Would you please return only the lines from the one with "Screen dimensions: 640x360" through the last line of the records below, leaving the pictures out?

### Provided material
_____

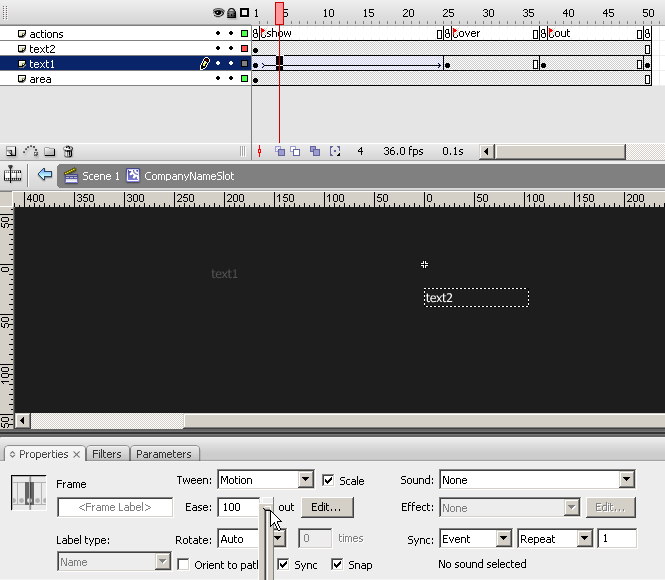Screen dimensions: 665x580
Task: Expand the Sync Event dropdown
Action: point(505,539)
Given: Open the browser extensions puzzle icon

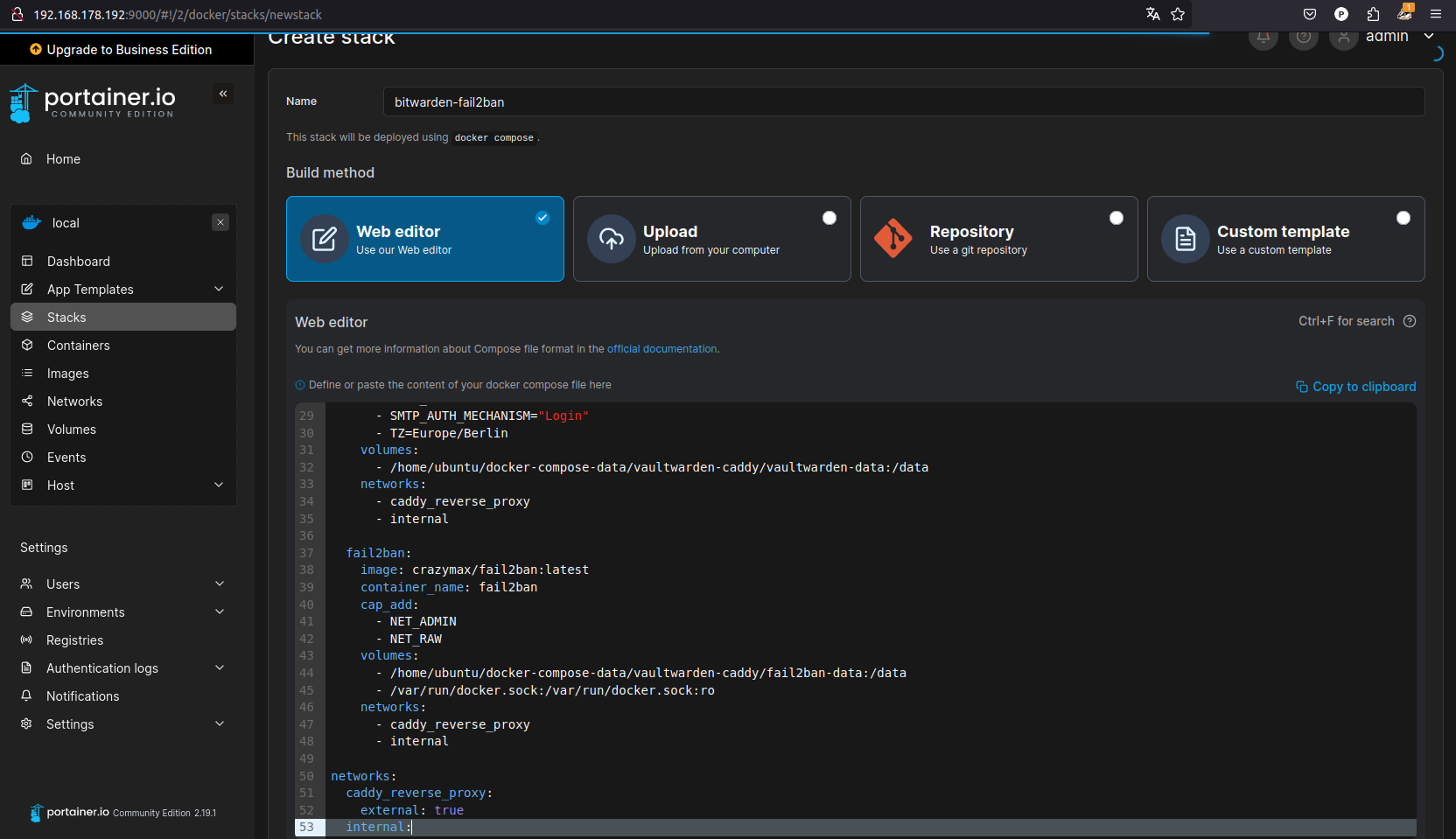Looking at the screenshot, I should (x=1373, y=14).
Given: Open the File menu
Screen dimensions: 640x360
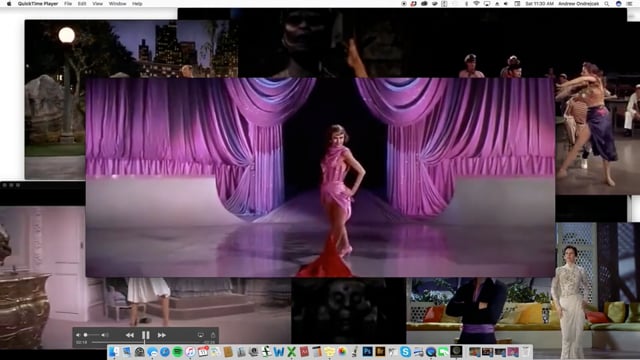Looking at the screenshot, I should 68,4.
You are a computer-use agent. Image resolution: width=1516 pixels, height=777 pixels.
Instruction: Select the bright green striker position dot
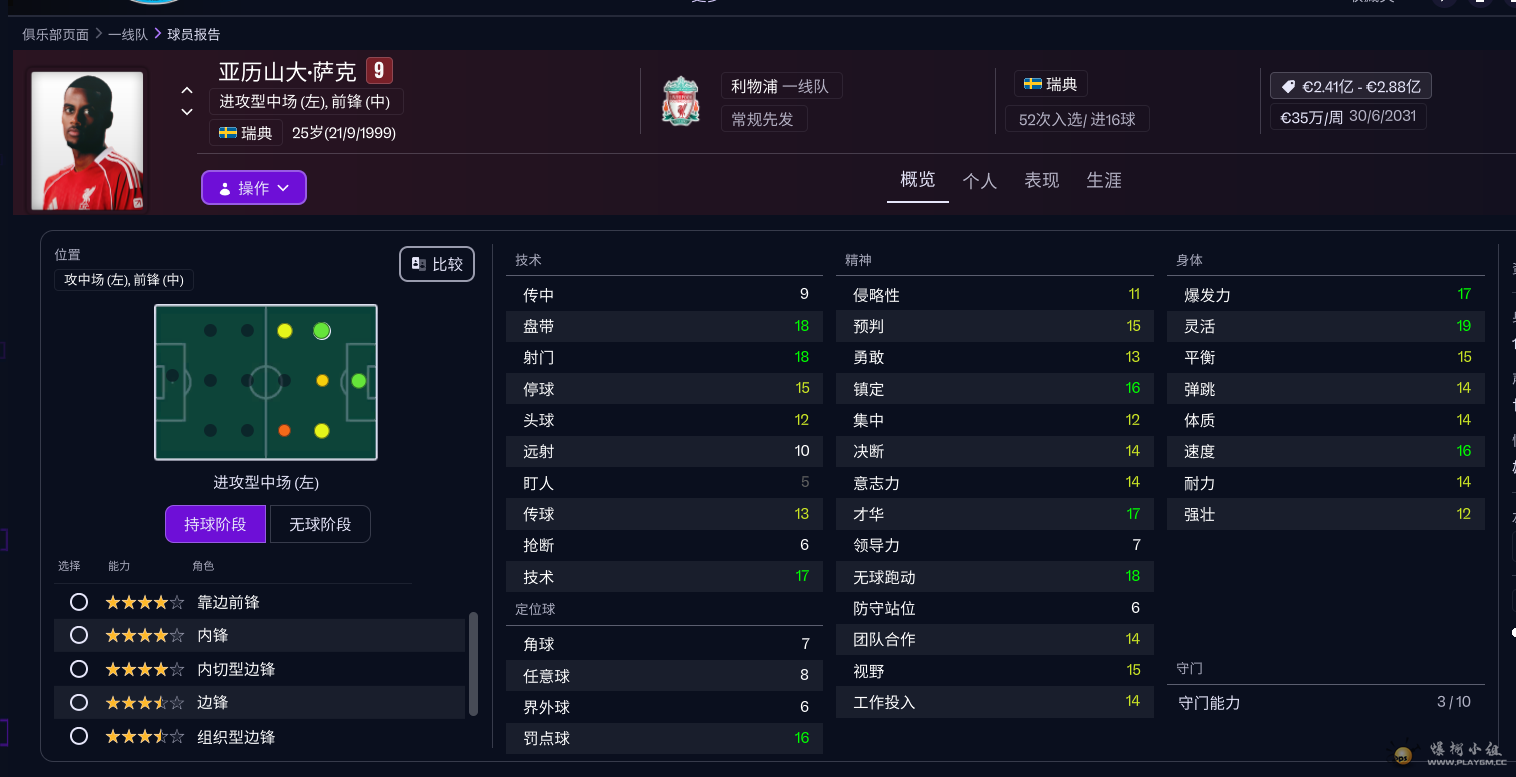coord(358,381)
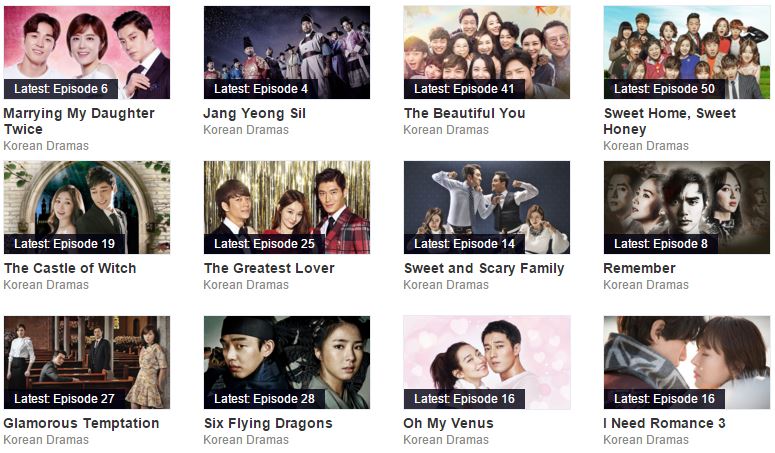Open Sweet Home, Sweet Honey poster
The width and height of the screenshot is (775, 453).
[x=687, y=52]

_____

### Output
Screen dimensions: 640x360
Looking at the screenshot, I should 68,4.
You are a computer-use agent. Image resolution: width=1516 pixels, height=777 pixels.
Instruction: Select the bright green striker position dot
coord(358,381)
Open Sweet Home, Sweet Honey poster
The width and height of the screenshot is (775, 453).
[x=687, y=52]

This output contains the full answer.